Inside Llewyn Davis is, on the surface, in the manner of earlier Coen films A Serious Man and Barton Fink, in which a hapless Job-like protagonist suffers an increasingly apocalyptic series of disasters courtesy of fate, God or (to the filmmakers’ critics) the mean-spiritedness of the Coens themselves. The difference here is that, unlike Barton Fink, there’s a real sense that Llewyn Davis doesn’t deserve all this crap; that, unlike Larry Gopnik, he has a real chance to learn from his calamities; and that, just maybe, his fate isn’t cosmically personal. The film has a specific historical context—New York City in February 1961—that lends credence to the last possibility.

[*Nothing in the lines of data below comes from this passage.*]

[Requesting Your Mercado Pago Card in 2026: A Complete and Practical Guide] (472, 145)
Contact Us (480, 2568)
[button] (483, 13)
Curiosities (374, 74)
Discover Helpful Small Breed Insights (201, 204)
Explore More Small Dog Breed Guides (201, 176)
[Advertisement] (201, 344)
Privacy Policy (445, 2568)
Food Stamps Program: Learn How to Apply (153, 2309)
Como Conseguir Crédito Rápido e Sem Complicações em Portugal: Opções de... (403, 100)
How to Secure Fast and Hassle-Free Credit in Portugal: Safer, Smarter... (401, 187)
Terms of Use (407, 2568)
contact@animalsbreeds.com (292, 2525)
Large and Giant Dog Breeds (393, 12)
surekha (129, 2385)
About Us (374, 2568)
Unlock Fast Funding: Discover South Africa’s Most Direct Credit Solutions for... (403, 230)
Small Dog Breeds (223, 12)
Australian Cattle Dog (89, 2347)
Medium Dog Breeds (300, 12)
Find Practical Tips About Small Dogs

Isaac is terrific as Davis: ambitious, desperate, ego-driven and haunted by his failures. And he can sing. (After giving terrific performances in stuff like Sucker Punch, this role is a real breakthrough for Isaac.) Carey Mulligan is amusingly pissed-off as one half of a folk duo with a grinningly eager Justin Timberlake; F. Murray Abraham is imposing and direct as the Albert Grossman-type impresario who gives Davis the final verdict on his career prospects; and John Goodman is hilarious as a junkie jazz musician who drips contempt for folkies like Davis with every syllable. And then there’s the re-creation of 1961 Greenwich Village: It’s the cover of The Freewheelin’ Bob Dylan come to life in all it’s gray, gritty, romantic glory, and an important character in the drama.
There’s no shortage of that trademark Coen comedy, either: When Davis visits his father in a nursing home and sings the old man’s favorite ballad, dad shits himself. But the filmmakers don’t shit on Llewyn Davis, and that’s something.